STATED GOAL
Could you express all the items below as a Markdown table with two columns, Row and Line, giving each line its own numbered row and omitting blank lines?

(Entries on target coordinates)
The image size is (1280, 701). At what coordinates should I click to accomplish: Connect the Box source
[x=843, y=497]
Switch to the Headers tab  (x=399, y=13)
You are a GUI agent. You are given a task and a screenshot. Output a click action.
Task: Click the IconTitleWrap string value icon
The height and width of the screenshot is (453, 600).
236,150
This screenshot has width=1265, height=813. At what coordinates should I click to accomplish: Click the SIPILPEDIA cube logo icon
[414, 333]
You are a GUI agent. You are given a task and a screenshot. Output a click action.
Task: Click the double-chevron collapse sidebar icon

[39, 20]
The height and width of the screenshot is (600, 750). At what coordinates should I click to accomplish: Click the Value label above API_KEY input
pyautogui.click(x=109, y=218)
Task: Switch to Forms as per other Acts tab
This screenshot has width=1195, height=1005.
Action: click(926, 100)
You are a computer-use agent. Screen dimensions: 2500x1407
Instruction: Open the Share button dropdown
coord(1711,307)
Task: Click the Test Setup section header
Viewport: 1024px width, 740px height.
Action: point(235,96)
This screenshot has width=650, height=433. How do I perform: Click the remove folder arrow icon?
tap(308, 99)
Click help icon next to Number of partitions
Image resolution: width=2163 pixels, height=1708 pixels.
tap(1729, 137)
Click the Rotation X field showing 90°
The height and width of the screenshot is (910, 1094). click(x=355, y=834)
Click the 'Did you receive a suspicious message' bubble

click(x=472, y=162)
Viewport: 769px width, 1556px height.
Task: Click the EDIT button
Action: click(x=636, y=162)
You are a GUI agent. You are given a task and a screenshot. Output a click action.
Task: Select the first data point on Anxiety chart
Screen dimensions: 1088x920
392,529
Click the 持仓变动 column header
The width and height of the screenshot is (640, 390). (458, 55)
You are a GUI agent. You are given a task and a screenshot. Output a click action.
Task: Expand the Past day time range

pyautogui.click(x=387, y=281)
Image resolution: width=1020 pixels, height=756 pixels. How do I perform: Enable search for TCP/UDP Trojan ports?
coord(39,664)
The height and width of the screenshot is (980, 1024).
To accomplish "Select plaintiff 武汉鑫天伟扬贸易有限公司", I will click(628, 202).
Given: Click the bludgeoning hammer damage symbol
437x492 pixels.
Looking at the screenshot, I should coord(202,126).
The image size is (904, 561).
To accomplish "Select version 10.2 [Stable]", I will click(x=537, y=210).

REPLY TO THE TASK
| Row | Line |
|---|---|
| 1 | The image size is (1280, 701). At what coordinates should I click to accomplish: Connect the Box source |
| 2 | [x=843, y=497] |
| 3 | Switch to the Headers tab  (x=399, y=13) |
| 4 | You are a GUI agent. You are given a task and a screenshot. Output a click action. |
| 5 | Task: Click the IconTitleWrap string value icon |
| 6 | The height and width of the screenshot is (453, 600). |
| 7 | 236,150 |
| 8 | This screenshot has width=1265, height=813. At what coordinates should I click to accomplish: Click the SIPILPEDIA cube logo icon |
| 9 | [414, 333] |
| 10 | You are a GUI agent. You are given a task and a screenshot. Output a click action. |
| 11 | Task: Click the double-chevron collapse sidebar icon |
| 12 | [39, 20] |
| 13 | The height and width of the screenshot is (600, 750). At what coordinates should I click to accomplish: Click the Value label above API_KEY input |
| 14 | pyautogui.click(x=109, y=218) |
| 15 | Task: Switch to Forms as per other Acts tab |
| 16 | This screenshot has width=1195, height=1005. |
| 17 | Action: click(926, 100) |
| 18 | You are a computer-use agent. Screen dimensions: 2500x1407 |
| 19 | Instruction: Open the Share button dropdown |
| 20 | coord(1711,307) |
| 21 | Task: Click the Test Setup section header |
| 22 | Viewport: 1024px width, 740px height. |
| 23 | Action: point(235,96) |
| 24 | This screenshot has width=650, height=433. How do I perform: Click the remove folder arrow icon? |
| 25 | tap(308, 99) |
| 26 | Click help icon next to Number of partitions |
| 27 | Image resolution: width=2163 pixels, height=1708 pixels. |
| 28 | tap(1729, 137) |
| 29 | Click the Rotation X field showing 90° |
| 30 | The height and width of the screenshot is (910, 1094). click(x=355, y=834) |
| 31 | Click the 'Did you receive a suspicious message' bubble |
| 32 | click(x=472, y=162) |
| 33 | Viewport: 769px width, 1556px height. |
| 34 | Task: Click the EDIT button |
| 35 | Action: click(x=636, y=162) |
| 36 | You are a GUI agent. You are given a task and a screenshot. Output a click action. |
| 37 | Task: Select the first data point on Anxiety chart |
| 38 | Screen dimensions: 1088x920 |
| 39 | 392,529 |
| 40 | Click the 持仓变动 column header |
| 41 | The width and height of the screenshot is (640, 390). (458, 55) |
| 42 | You are a GUI agent. You are given a task and a screenshot. Output a click action. |
| 43 | Task: Expand the Past day time range |
| 44 | pyautogui.click(x=387, y=281) |
| 45 | Image resolution: width=1020 pixels, height=756 pixels. How do I perform: Enable search for TCP/UDP Trojan ports? |
| 46 | coord(39,664) |
| 47 | The height and width of the screenshot is (980, 1024). |
| 48 | To accomplish "Select plaintiff 武汉鑫天伟扬贸易有限公司", I will click(628, 202). |
| 49 | Given: Click the bludgeoning hammer damage symbol |
| 50 | 437x492 pixels. |
| 51 | Looking at the screenshot, I should coord(202,126). |
| 52 | The image size is (904, 561). |
| 53 | To accomplish "Select version 10.2 [Stable]", I will click(x=537, y=210). |